[kwlug-disc] Docker Host Appliance
Chris Irwin
chris at chrisirwin.ca
Thu Jan 19 02:38:00 EST 2023
On Tue, Jan 17, 2023 at 03:45:20PM -0500, Doug Moen wrote:
>The advice for tuning OpenZFS performance for database and VM workloads
>is here:
>
>https://openzfs.github.io/openzfs-docs/Performance%20and%20Tuning/Workload%20Tuning.html#virtual-machines
>
>First, you create a "dedicated dataset" (dbs) or you store the VM image
>in a "zvol or raw file to avoid overhead".
What "overhead" are they attempting to avoid by using RAW files or
zvols? Because there's potentially downsides with those as well.
If it's just a recommendation for best-case performance, fine. But
generally, using a proper virtual disk format that allows your
hypervisor to take snapshots is also important.
>Then you tune the blocksize of the dedicated DB or VM storage to match
>the blocksize of the database instance or the VM guest filesystem (to
>avoid overhead from partial record modification).
Anyways, the fact that there's ZFS docs for tuning VM storage for
performance doesn't answer this earlier question:
>> People claim ZFS handles databases/VMs better than btrfs, but I don't
>> really see how since it appears to use the same COW semantics.
People specifically suggest disabling COW for VMs on BTRFS because your
files will become fragmented. That's the reason.
This is technically true, but maybe should be weighed similarly to
"mount filesystems with noatime because SSDs only have finite writes".
From what I understand, ZFS uses a similar "COW" semantics to BTRFS,
which means writes are never done in-place. Writes are always written
elsewhere, and the file is updated to reference those new changes.
Here's an example:
Assume you're starting with a 10GB contiguous, non-fragmented, RAW VM
file. And for arguments sake, assume you have at least one snapshot of
this dataset or zvol (because of course you do, you're using ZFS.
They're free).
If you start making changes to that file (system upgrades in the VM,
etc), those writes are written elsewhere on the ZFS filesystem, and the
file is updated to reference the new data blocks. We know the original
contents are intact, because we can inspect them via the snapshot.
Now fast forward a few years of this VM doing it's thing, plus years
worth of rolling hourly/daily/weekly/monthly snapshots.
Does this not cause fragmentation on the storage? Your live file will be
nowhere near contiguous on the physical disk.

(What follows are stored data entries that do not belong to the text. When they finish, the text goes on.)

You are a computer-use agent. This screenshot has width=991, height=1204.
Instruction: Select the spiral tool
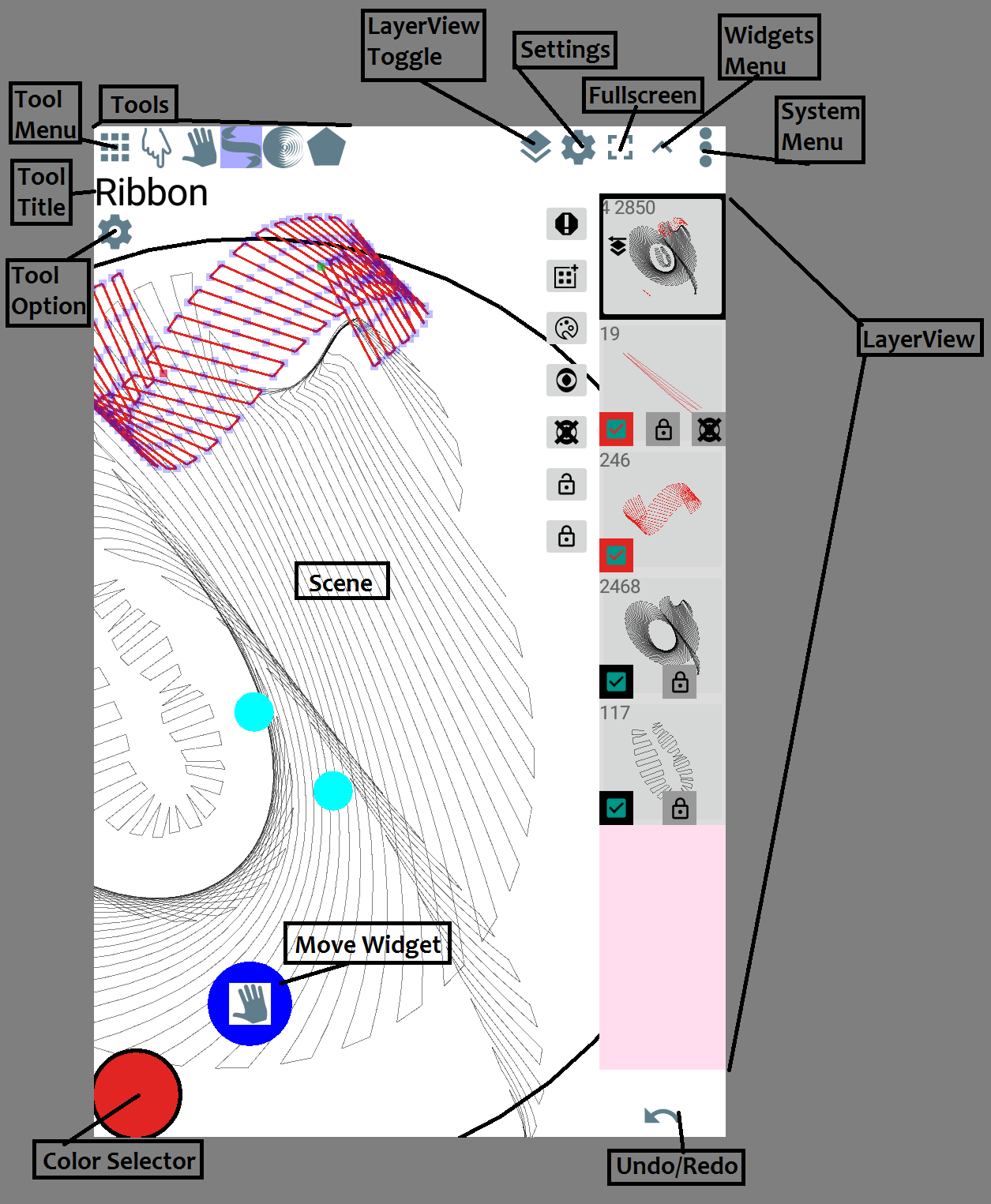click(x=284, y=147)
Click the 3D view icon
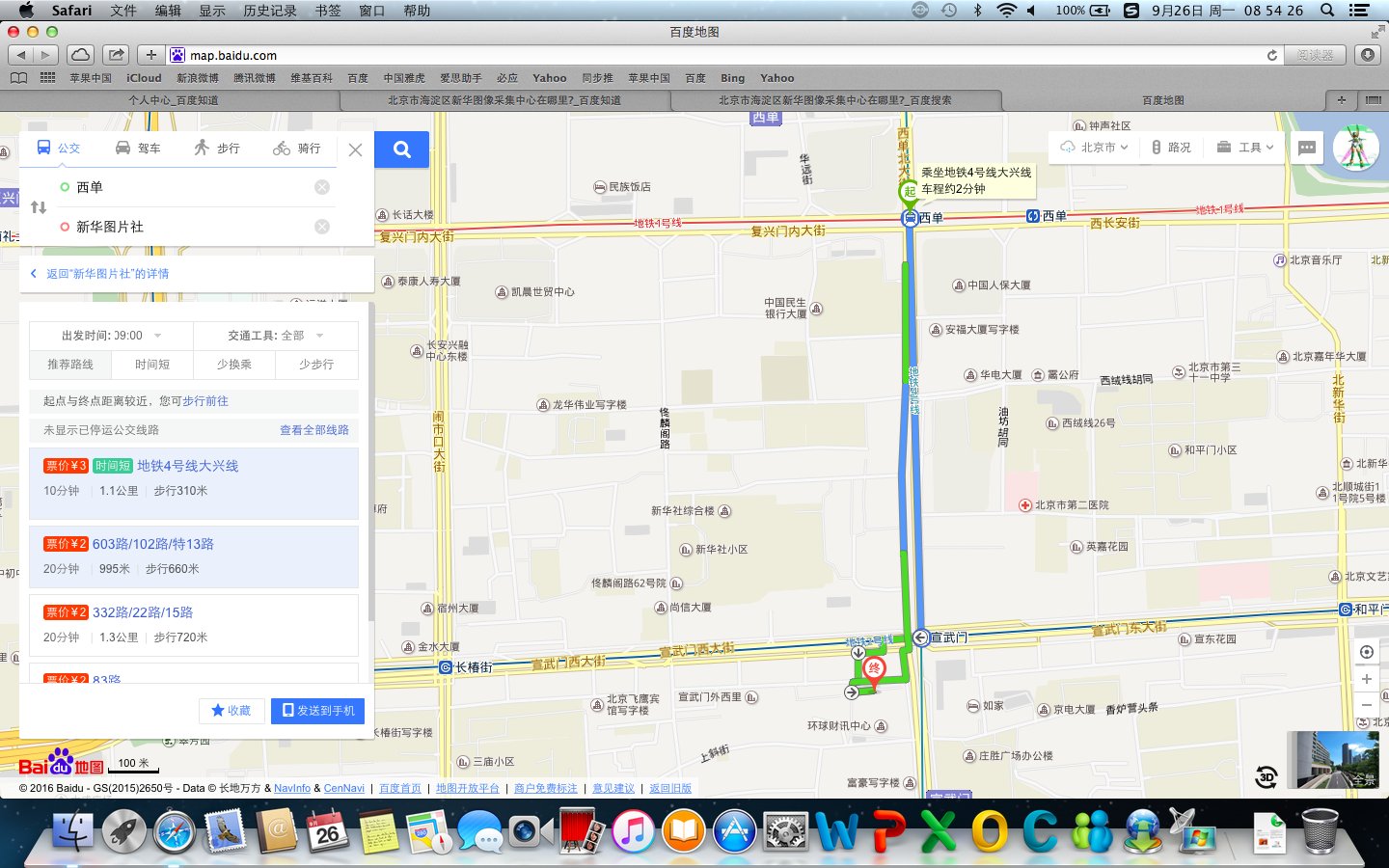 pos(1266,775)
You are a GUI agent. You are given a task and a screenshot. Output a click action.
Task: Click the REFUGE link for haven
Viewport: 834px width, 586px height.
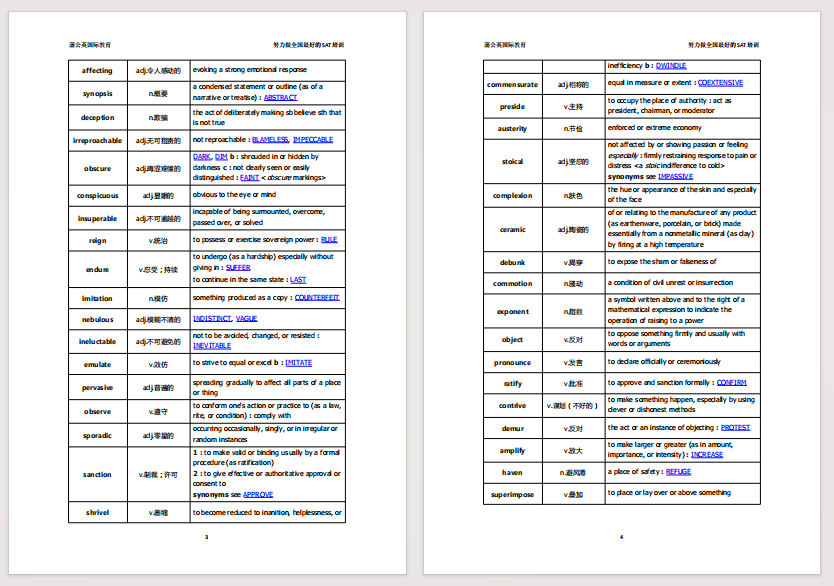[678, 472]
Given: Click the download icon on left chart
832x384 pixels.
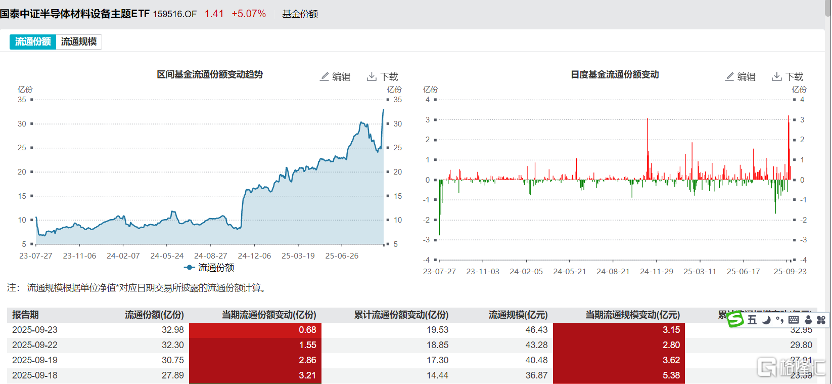Looking at the screenshot, I should click(x=371, y=76).
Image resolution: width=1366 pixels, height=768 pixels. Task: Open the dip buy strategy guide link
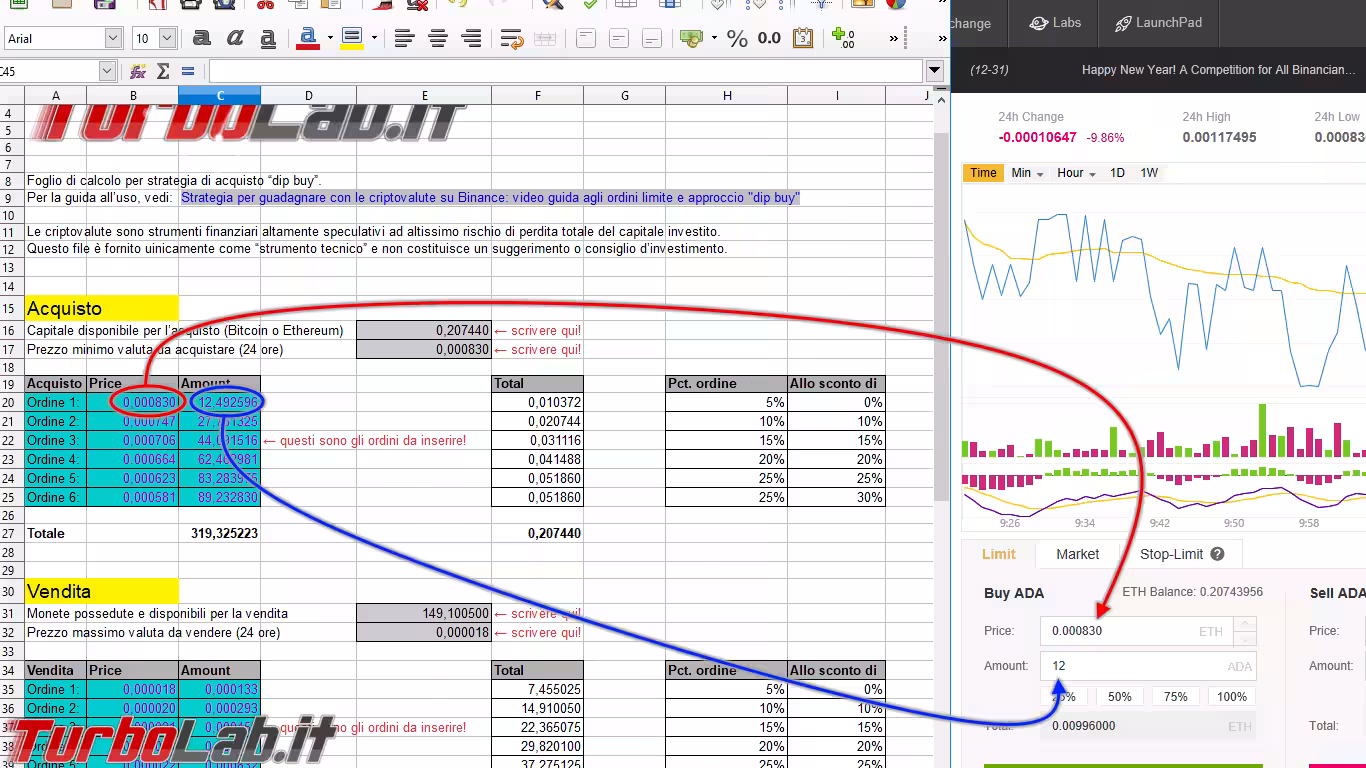(x=490, y=198)
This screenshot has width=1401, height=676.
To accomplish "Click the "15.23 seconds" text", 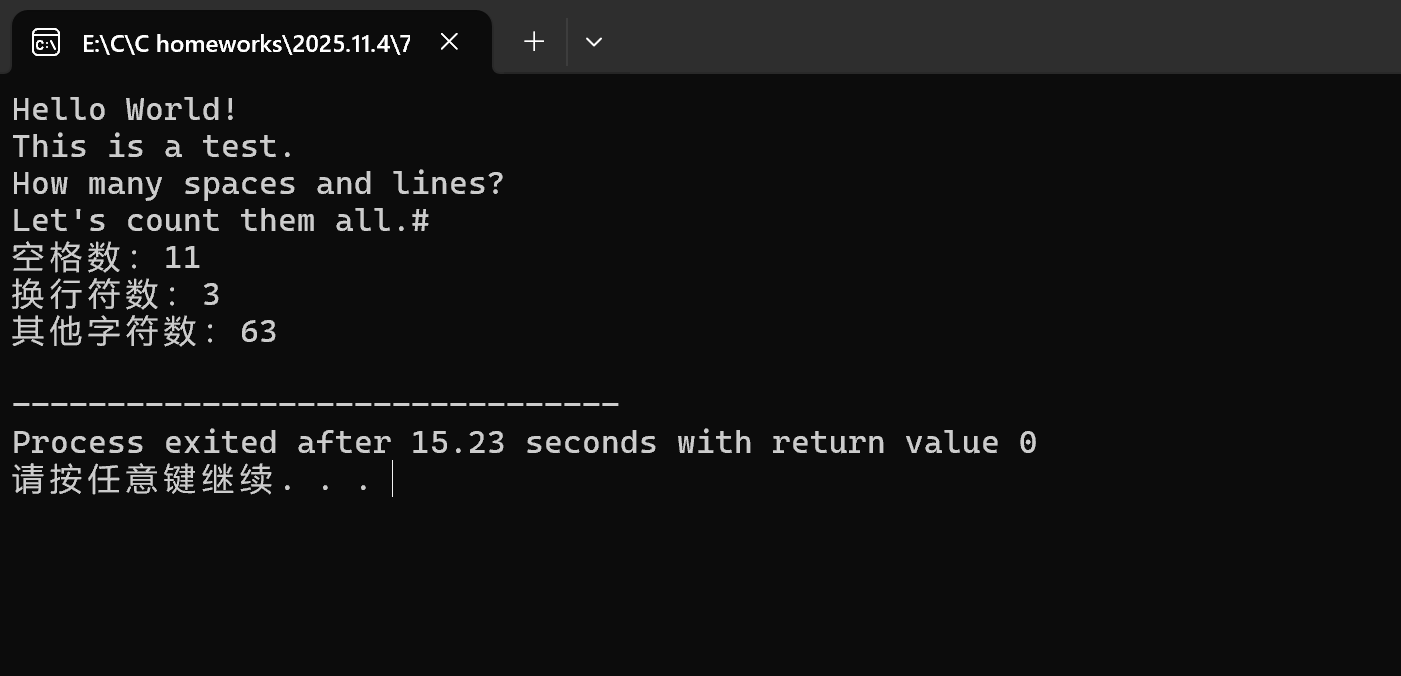I will coord(534,442).
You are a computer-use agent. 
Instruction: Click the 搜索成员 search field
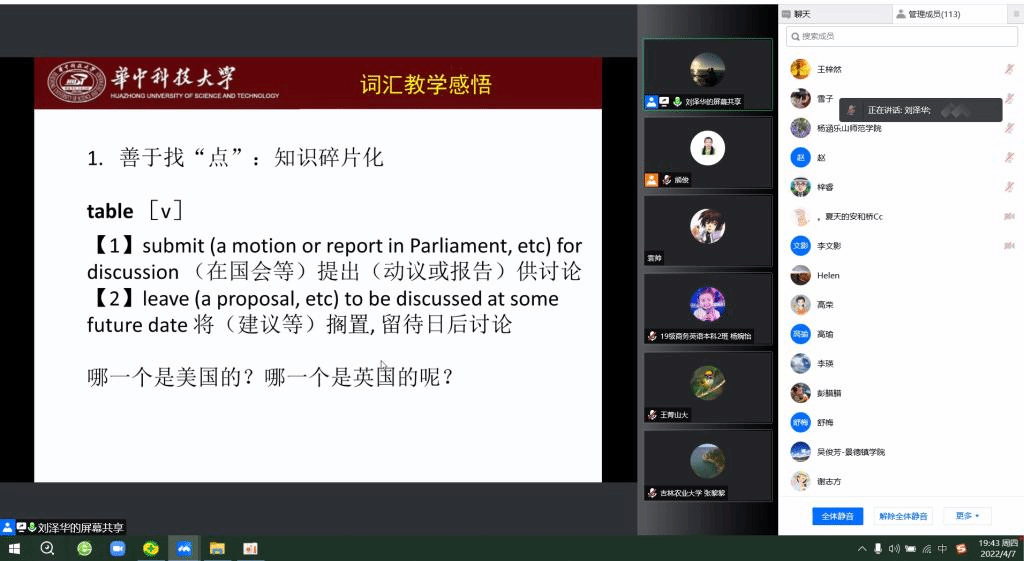coord(901,36)
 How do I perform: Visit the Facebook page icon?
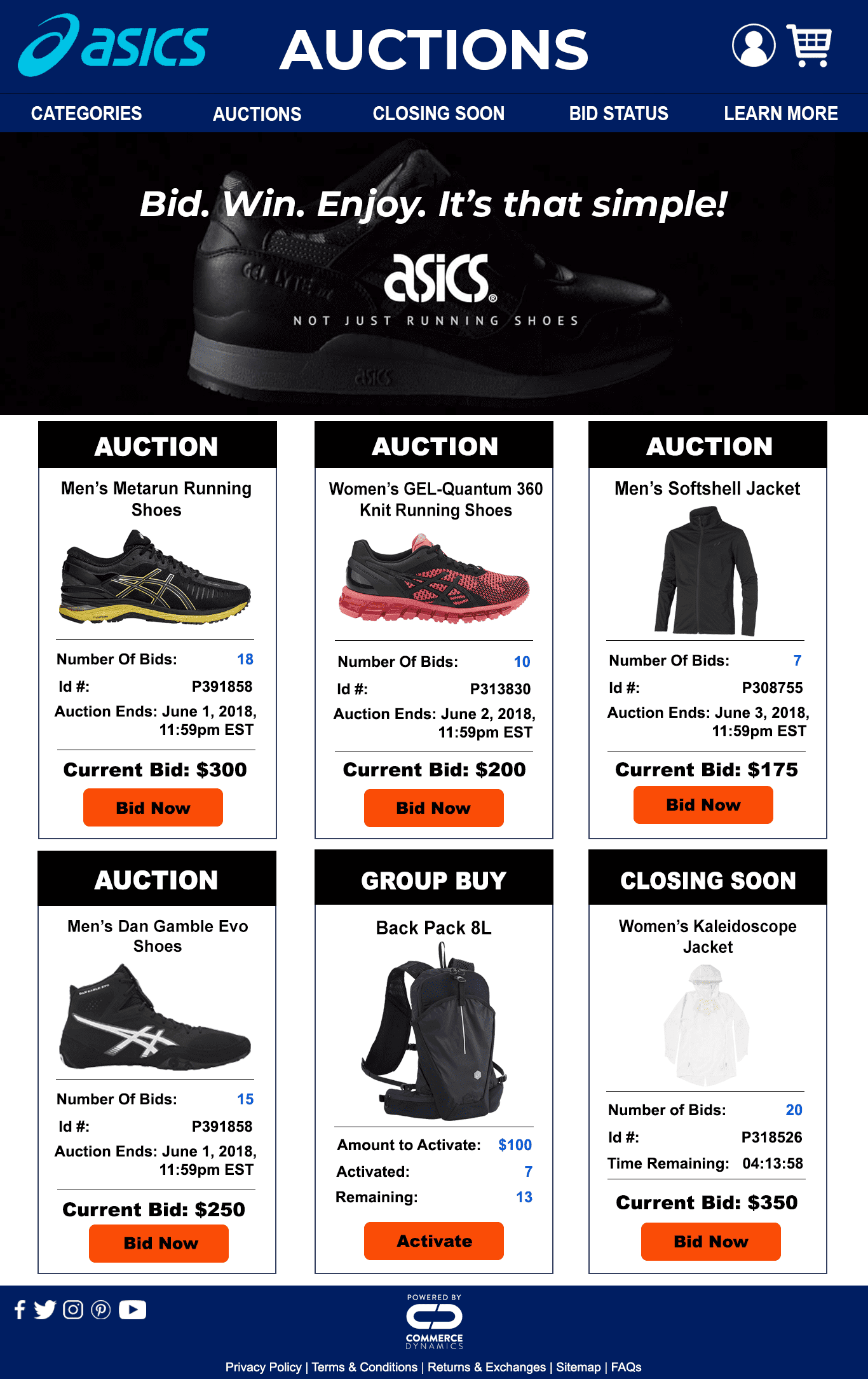20,1310
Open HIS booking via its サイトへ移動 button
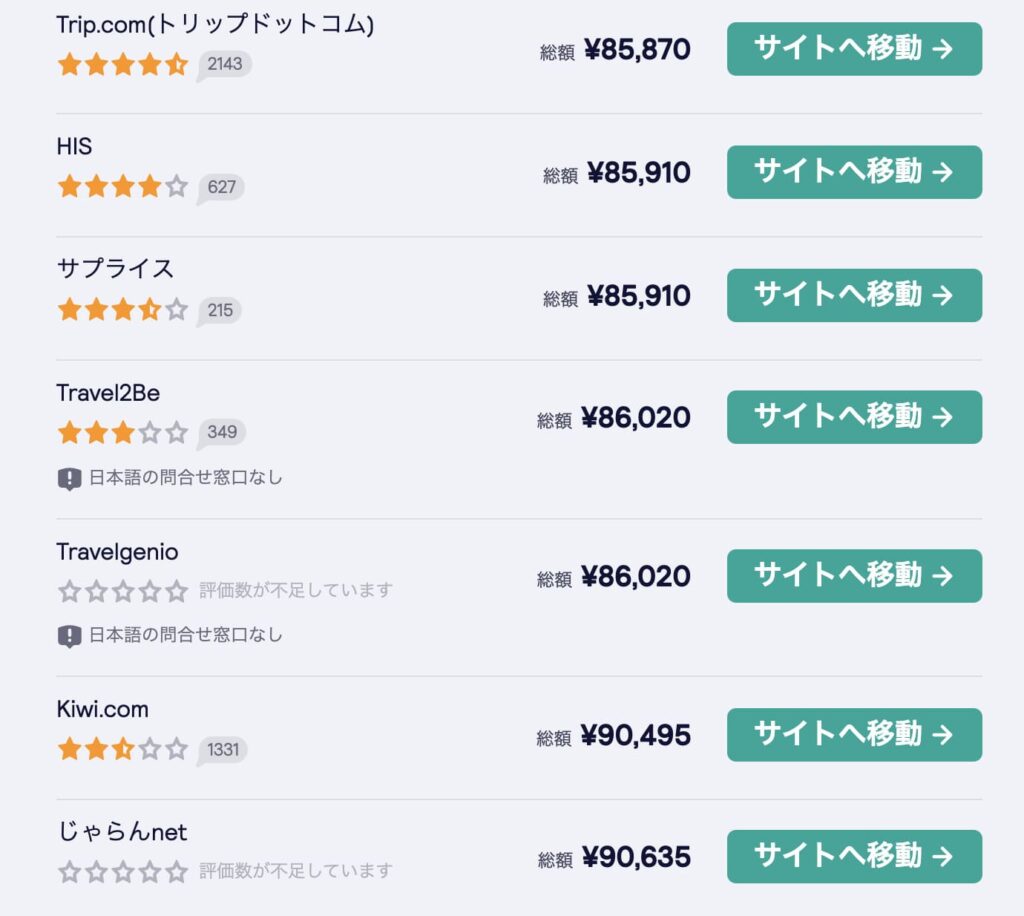 click(853, 171)
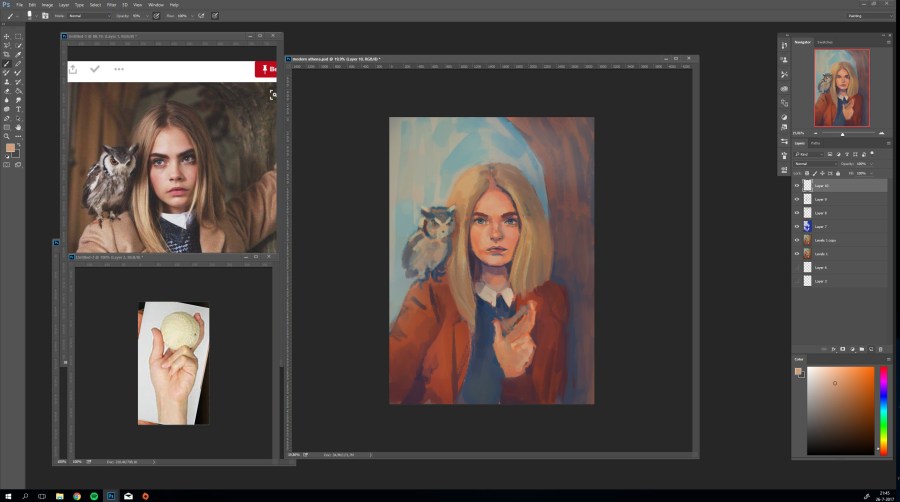The image size is (900, 502).
Task: Select the Move tool
Action: pos(7,36)
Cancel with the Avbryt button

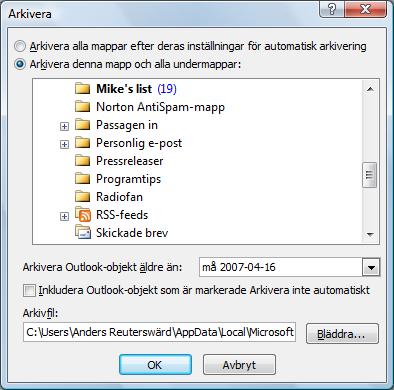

If "No": Please explain how ZFS avoids this. Because I haven't seen it
discussed.
If "Yes": This is the same fragmentation issue that people warn about
with BTRFS, causing them to say it can't do VMs, or you should disable
COW, etc.
I'm not saying fragmentation of storage is the end of the world. Read
ahead exists, caches exist. I'm just confused why BTRFS has a reputation
of doing VMs poorly when, as far as I can tell, ZFS has the same
behaviour.
The only reason I can possibly think of that this wouldn't be an issue
on ZFS, is because it is so massively, massively RAM hungry and just
brute-forces the problem with very aggressive read-ahead and caching.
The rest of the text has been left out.